Di sisi lain, seorang TKI di Singapura yang dikabarkan terinfeksi Covid-19 pada 4 Februari lalu dinyatakan sembuh.
"Sehubungan dengan permintaan WNI tersebut, identitas tidak dapat kami sampaikan. Yang jelas, dia sudah keluar dari rumah sakit setelah 14 hari dirawat," ujar Judha. Dengan demikian, tidak ada lagi WNI yang dilaporkan positif virus corona di Singapura.
Secara terpisah, Sekretaris Direktorat Jenderal Pencegahan dan Penularan Penyakit (P2P) Kementerian Kesehatan (Kemenkes) Achmad Yurianto mengatakan, penjemputan WNI negatif Covid-2019 setelah karantina di Jepang tidak bisa terburu-buru setelah masa inkubasi. Pemerintah akan berkoordinasi dengan pemerintah Jepang untuk memastikan semua dalam kondisi stabil. Baru setelah itu pemerintah bisa melakukan penjemputan seperti WNI di Hubei, Cina, sebelumnya.
Penjemputan itu pun harus melalui komunikasi dengan pihak perusahaan tempat para WNI di Diamond Princess bekerja. "Kami terus berkoordinasi dengan Kementerian Luar Negeri. Prinsipnya, tidak buru-buru. Tidak emosional," katanya.
Perihal rencana penambahan masa inkubasi oleh Jepang, pria yang akrab disapa Yuri itu menjelaskan bahwa memang ada perbedaan mengenai lama masa inkubasi. WHO menyarankan masa inkubasi dilakukan selama 14 hari. Namun, baru-baru ini sejumlah peneliti di Cina menyarankan agar diterapkan masa inkubasi selama 24 hari.
Pada prinsipnya, kata dia, pihaknya memahami dan meyakini langkah yang diambil otoritas kesehatan Jepang. Apalagi, empat WNI dilaporkan positif terpapar menjelang masa inkubasi berakhir.
"Yang perlu dipahami, ini bukan mengasingkan mereka. Tapi, untuk mengamankan yang sakit karena mereka akan diawasi dengan ketat serta mencegah adanya penularan ke yang lain," paparnya.
Perlakuan tersebut sebetulnya sama dengan di Wuhan. Ada yang sakit dan ada populasi sehat. Karena itu, kemudian diisolasi atau di-lockdown. "Bedanya ini di kapal," sambungnya.
Yuri menegaskan, pemulangan kru yang terpapar Covid-2019 bisa dilakukan setelah benar-benar dinyatakan sembuh oleh otoritas setempat.

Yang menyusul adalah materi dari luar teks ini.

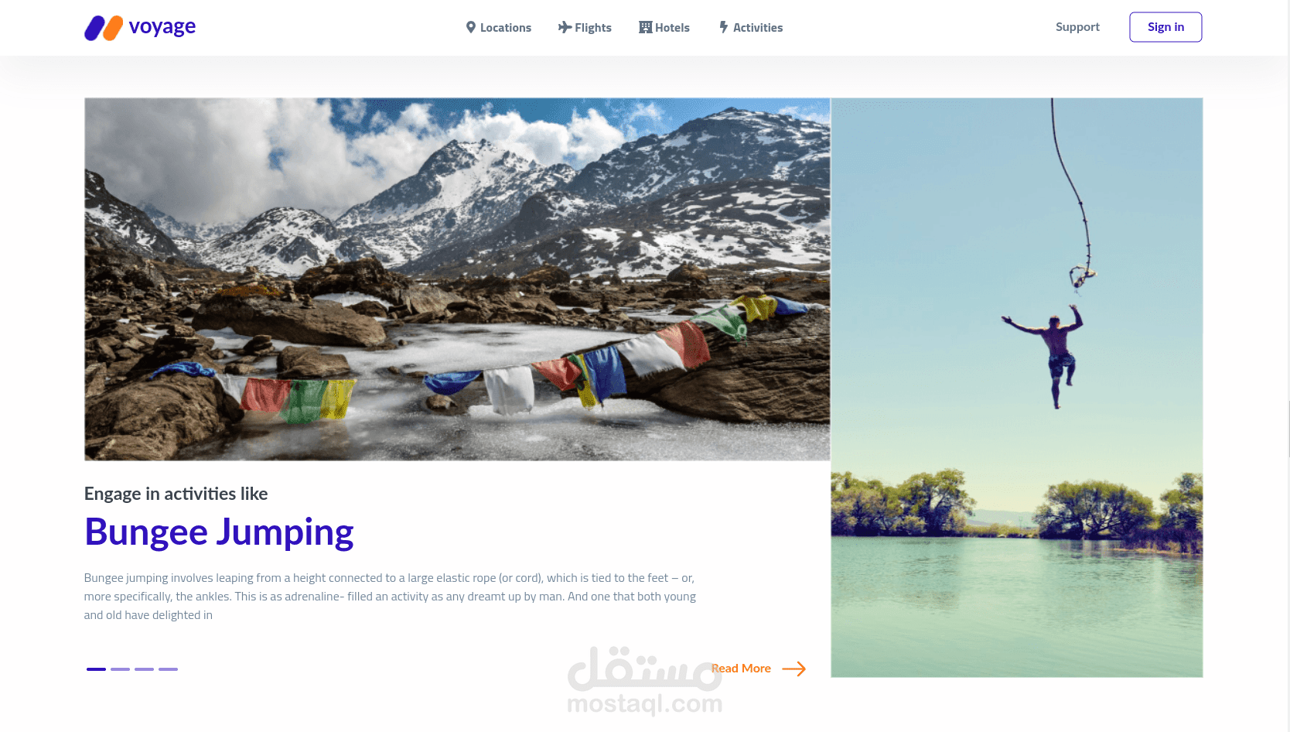Screen dimensions: 1290x732
Task: Go to the Hotels page
Action: tap(664, 27)
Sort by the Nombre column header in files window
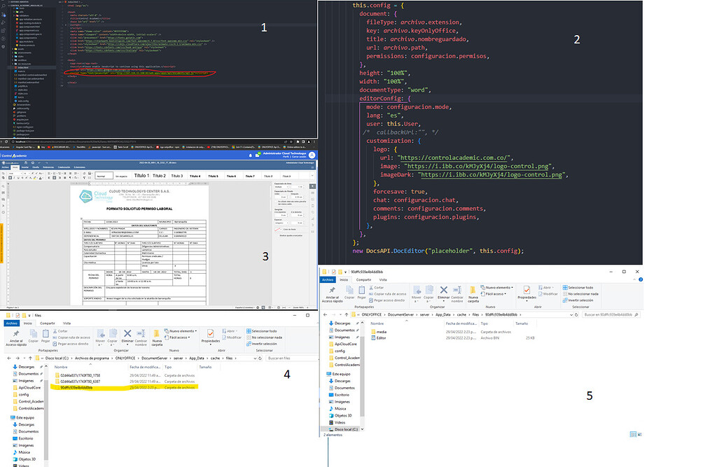717x467 pixels. tap(61, 367)
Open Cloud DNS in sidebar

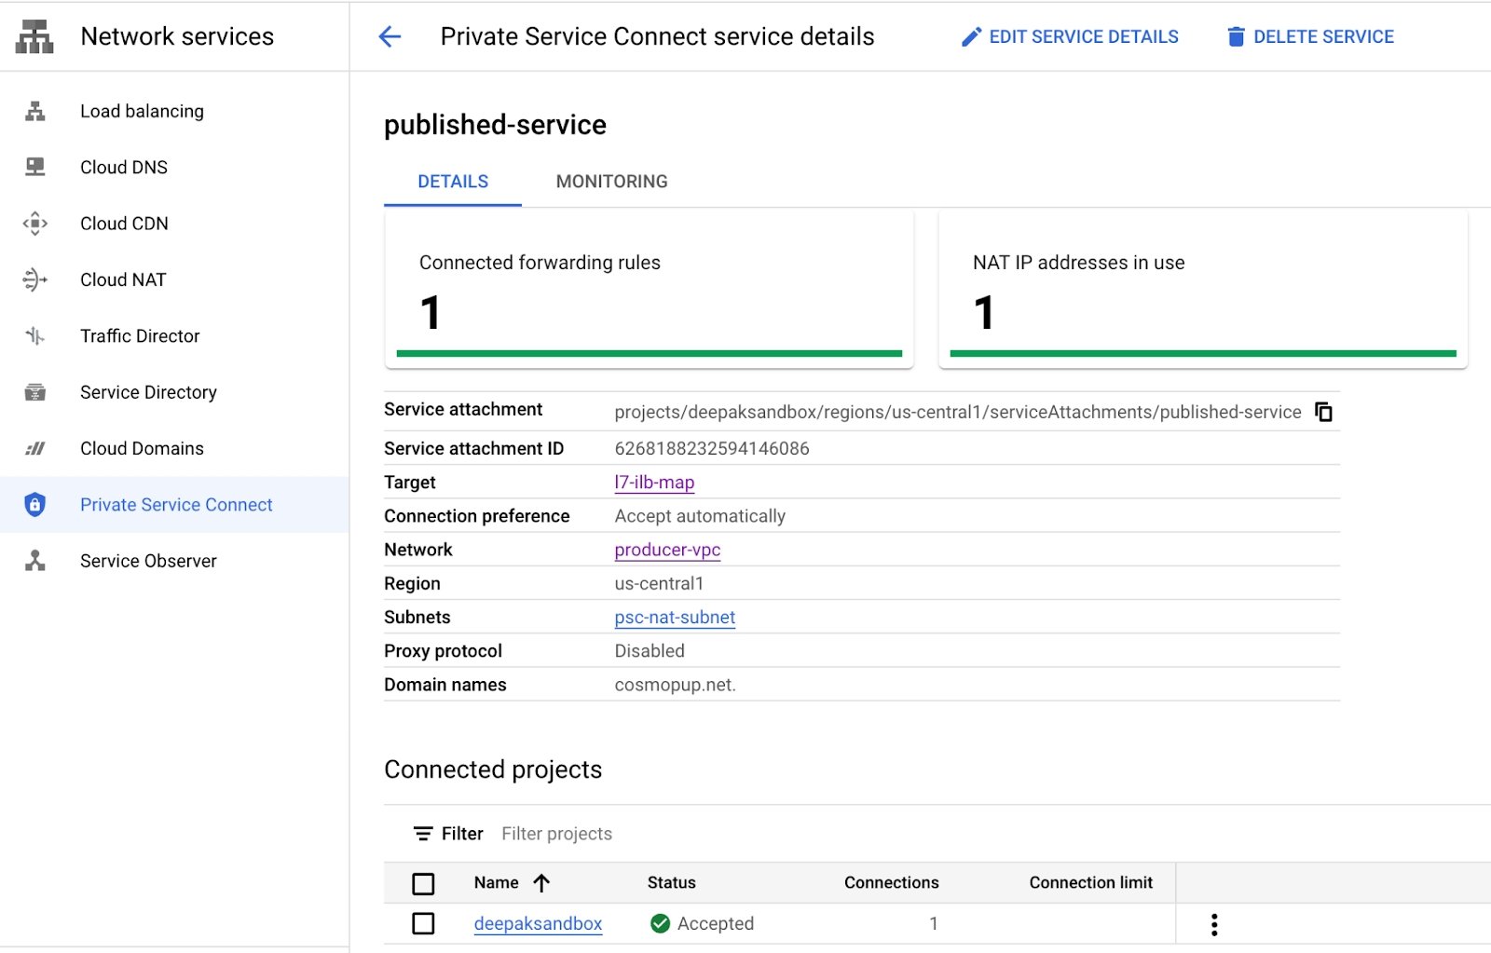pyautogui.click(x=124, y=168)
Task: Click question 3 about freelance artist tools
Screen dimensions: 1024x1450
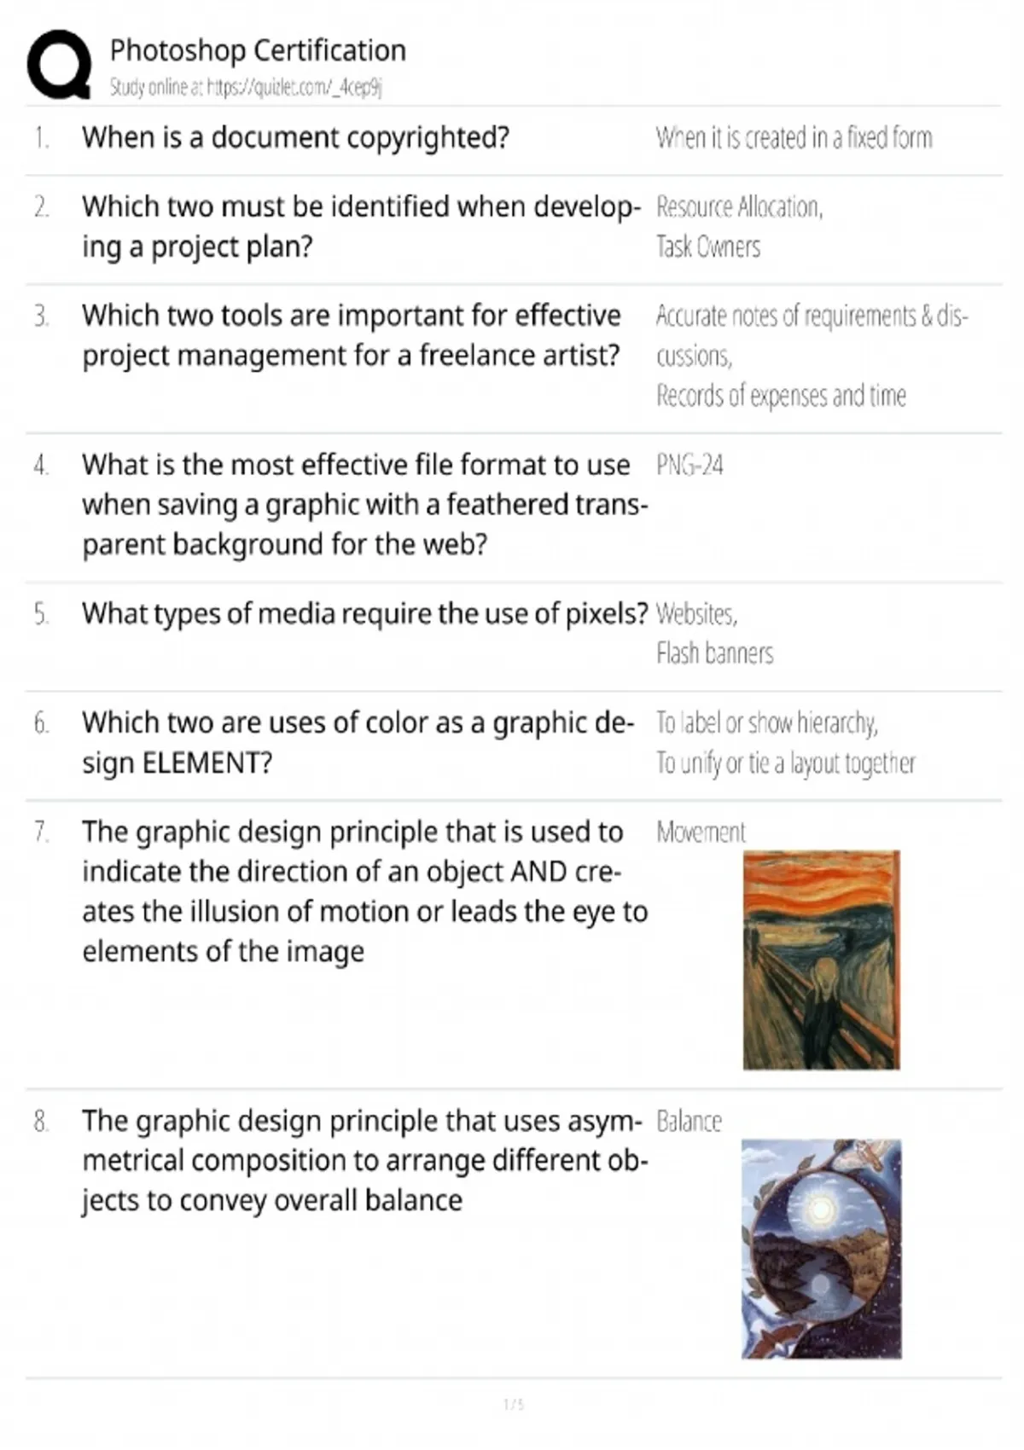Action: pos(351,335)
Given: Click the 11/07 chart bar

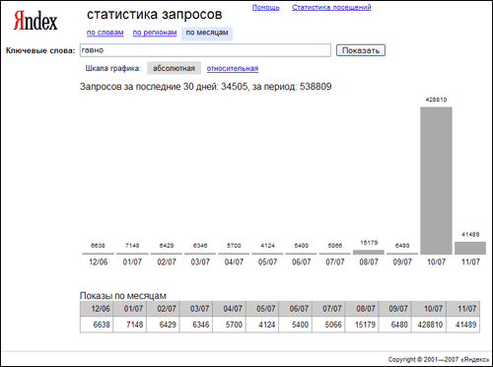Looking at the screenshot, I should coord(470,248).
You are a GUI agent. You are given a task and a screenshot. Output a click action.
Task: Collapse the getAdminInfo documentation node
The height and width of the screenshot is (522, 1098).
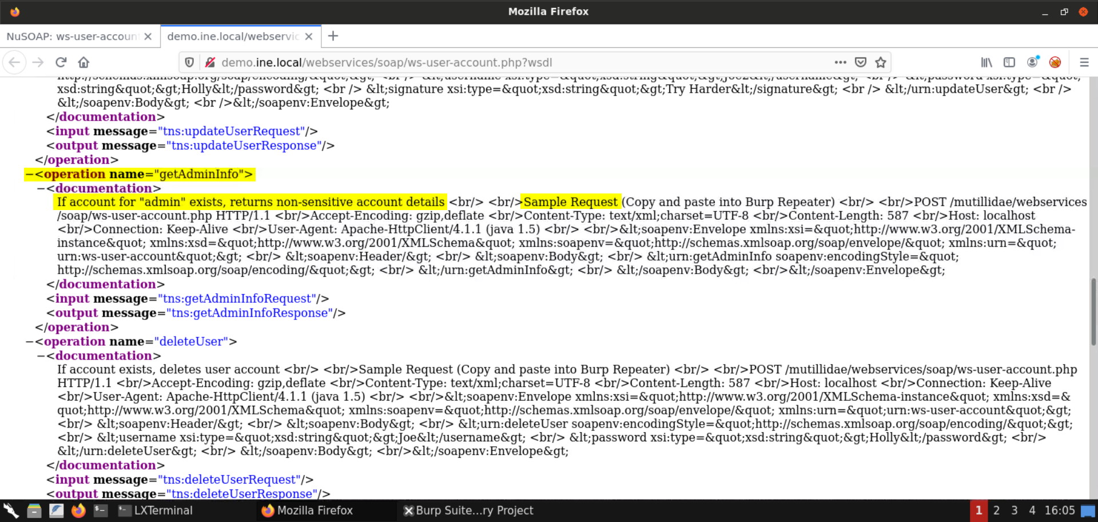(x=41, y=188)
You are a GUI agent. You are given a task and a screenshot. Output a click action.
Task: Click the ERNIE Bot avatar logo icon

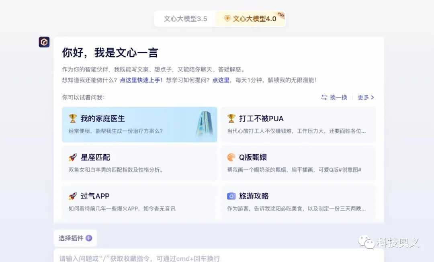44,42
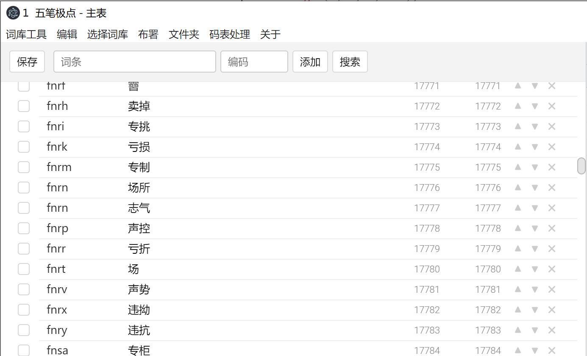Open the 码表处理 menu
This screenshot has width=587, height=356.
[x=229, y=34]
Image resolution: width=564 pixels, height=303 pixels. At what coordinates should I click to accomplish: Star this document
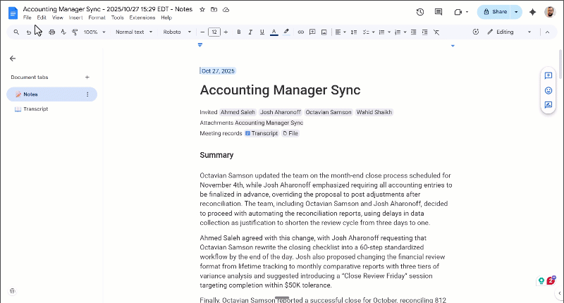coord(202,10)
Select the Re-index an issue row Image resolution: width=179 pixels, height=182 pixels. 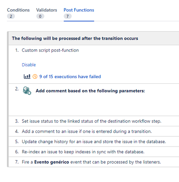pyautogui.click(x=93, y=152)
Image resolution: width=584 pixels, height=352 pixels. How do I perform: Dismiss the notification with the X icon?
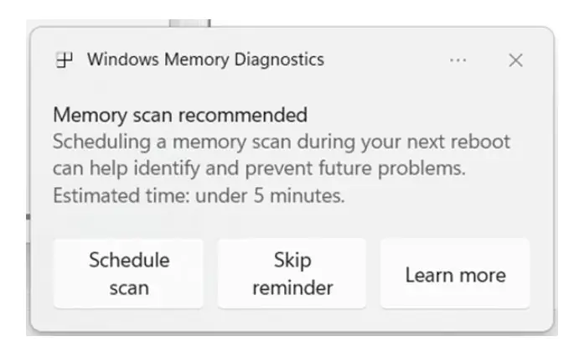(x=515, y=60)
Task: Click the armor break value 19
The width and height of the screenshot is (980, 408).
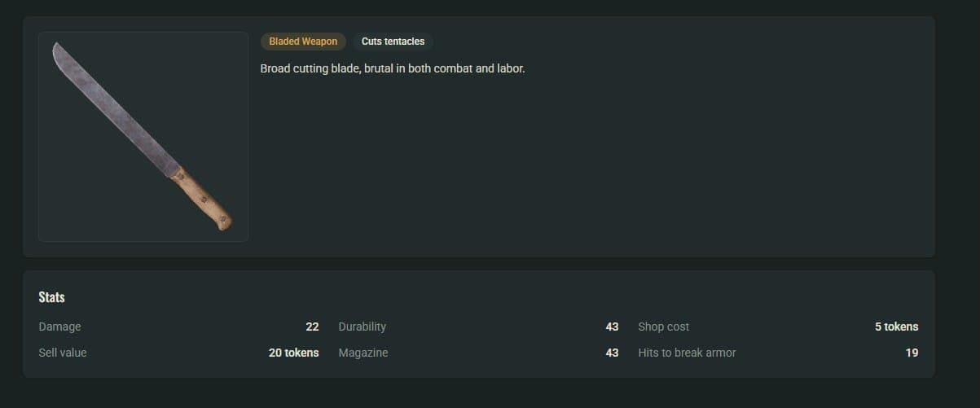Action: (912, 353)
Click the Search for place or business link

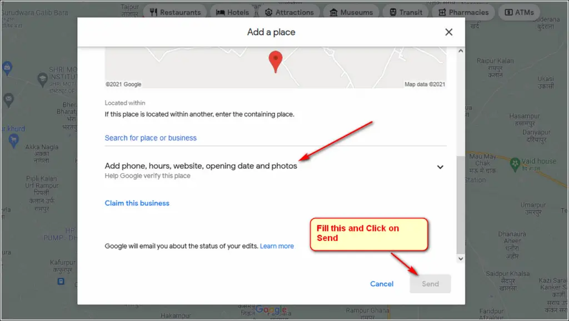151,137
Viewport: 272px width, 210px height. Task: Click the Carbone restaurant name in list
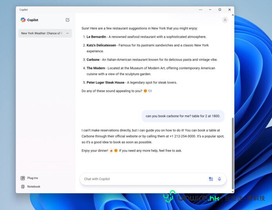click(x=93, y=60)
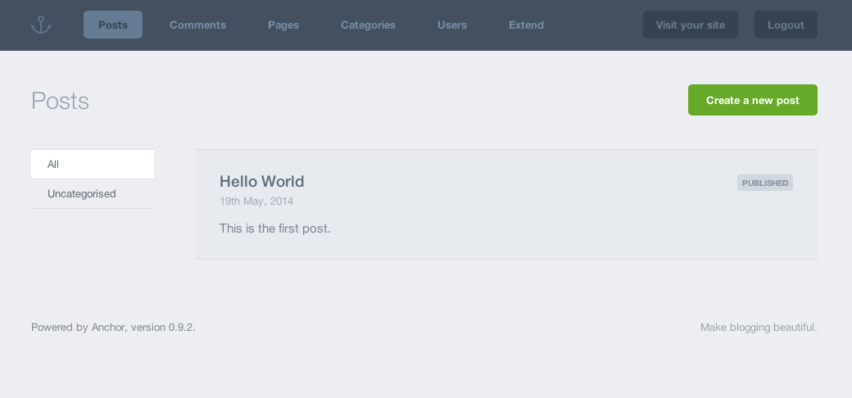The image size is (852, 398).
Task: Go to the Comments section
Action: [x=197, y=25]

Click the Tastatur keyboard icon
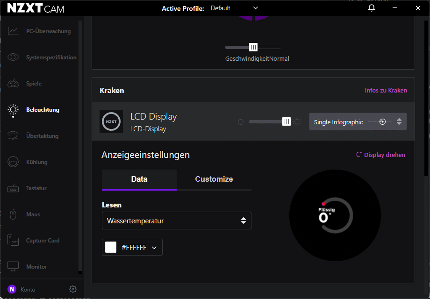click(x=13, y=188)
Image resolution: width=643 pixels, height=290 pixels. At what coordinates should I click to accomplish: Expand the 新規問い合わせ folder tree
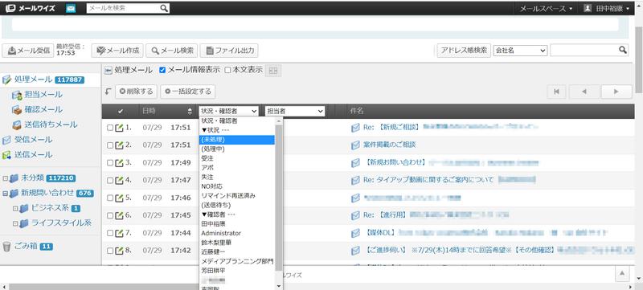click(x=6, y=194)
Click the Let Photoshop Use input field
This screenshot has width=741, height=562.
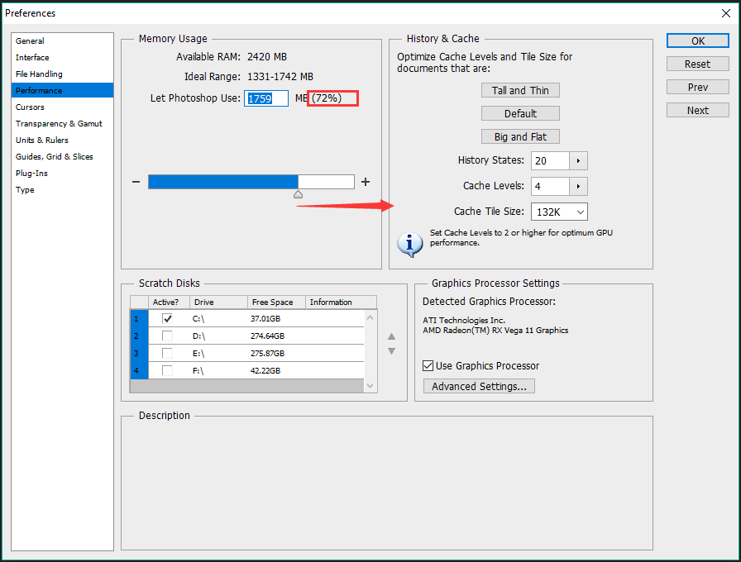265,98
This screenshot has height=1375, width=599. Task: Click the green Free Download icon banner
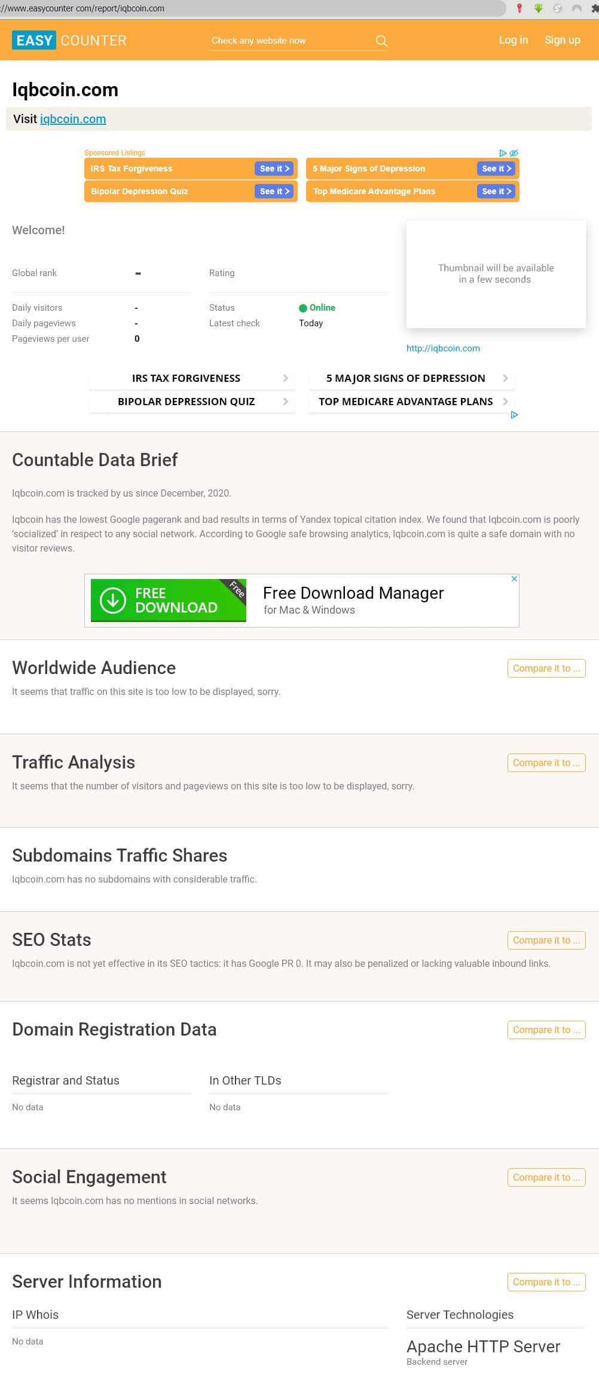click(x=168, y=601)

Tidak hanya secara klinis, tetapi juga setelah dinyatakan tak ada virus dalam tubuhnya. Setiba di tanah air, mereka tak perlu lagi dikarantina. Cukup dilakukan pemantauan.
Yuri menyebutkan, pada umumnya, penyakit akibat virus yang kemudian telah dinyatakan sembuh akan betul-betul memberikan kekebalan tubuh bagi yang sakit. Artinya, karantina tak diperlukan lagi. Kendati demikian, tetap akan ada surveillance epidemiology tracking. Mereka akan dipantau secara periodik. Nah, pemantauan itu dilakukan dinas kesehatan daerah masing-masing. Caranya, bisa by phone dengan ditanyai adanya keluhan atau didatangi secara langsung. Jadi, bukan seperti wajib lapor, yaitu mereka harus datang sendiri ke lokasi.
Sementara itu, hingga saat ini kasus positif Covid-2019 masih dinyatakan nihil. Dari 112 spesimen yang masuk ke Balitbangkes, 110 dinyatakan negatif. Sisanya masih masuk tahap pemeriksaan.